**Task goal**
What you return must match the listing below exactly, minus any pictures.

**Material to process**

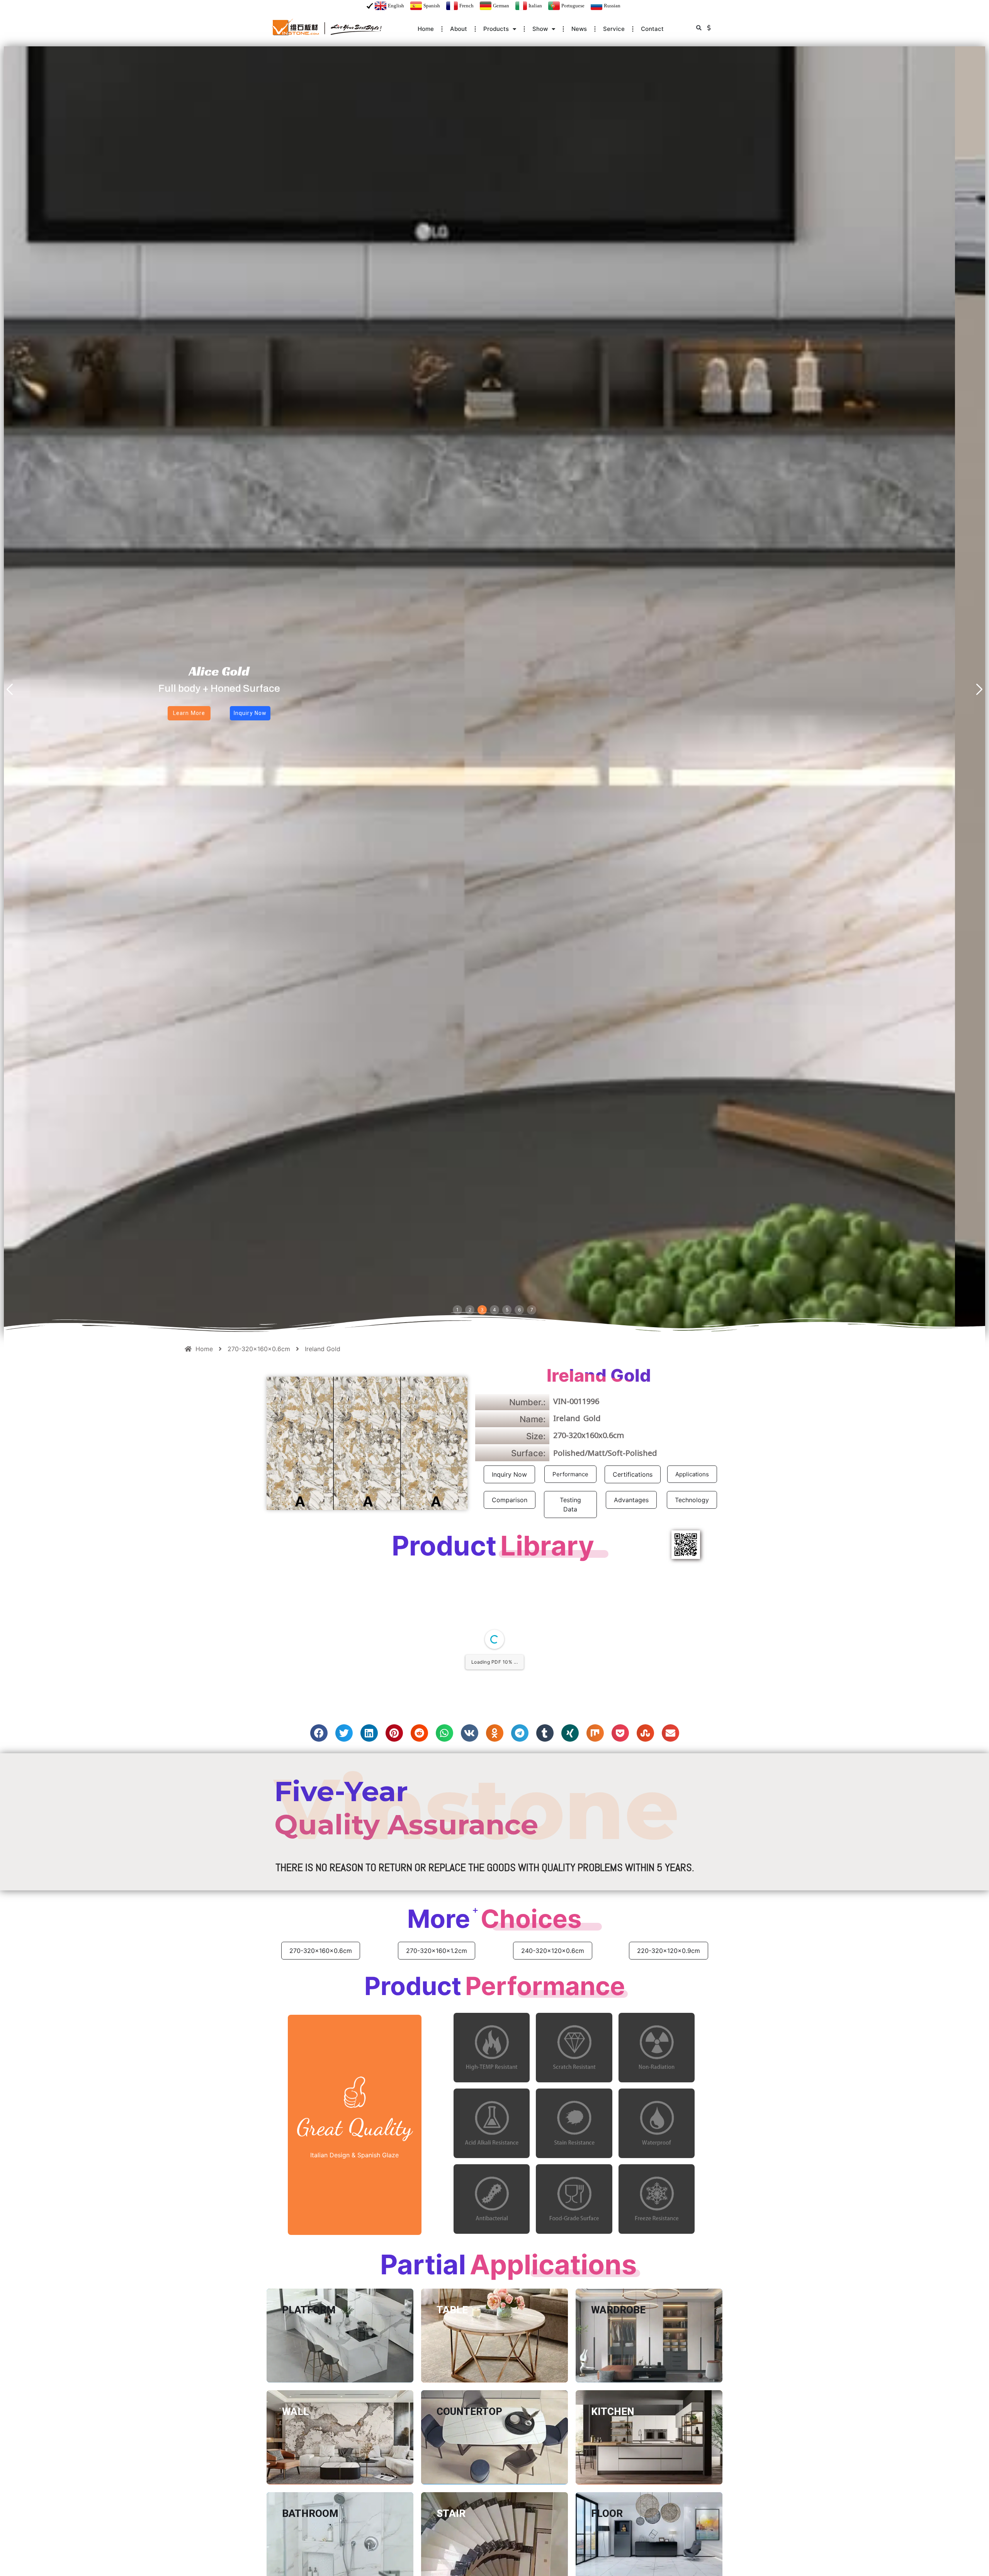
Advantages (631, 1500)
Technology (692, 1500)
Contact (652, 28)
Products (496, 28)
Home (426, 28)
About (458, 28)
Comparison (509, 1500)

**Solution to this problem**
Advantages (631, 1500)
Technology (692, 1500)
Contact (652, 28)
Products (496, 28)
Home (426, 28)
About (458, 28)
Comparison (509, 1500)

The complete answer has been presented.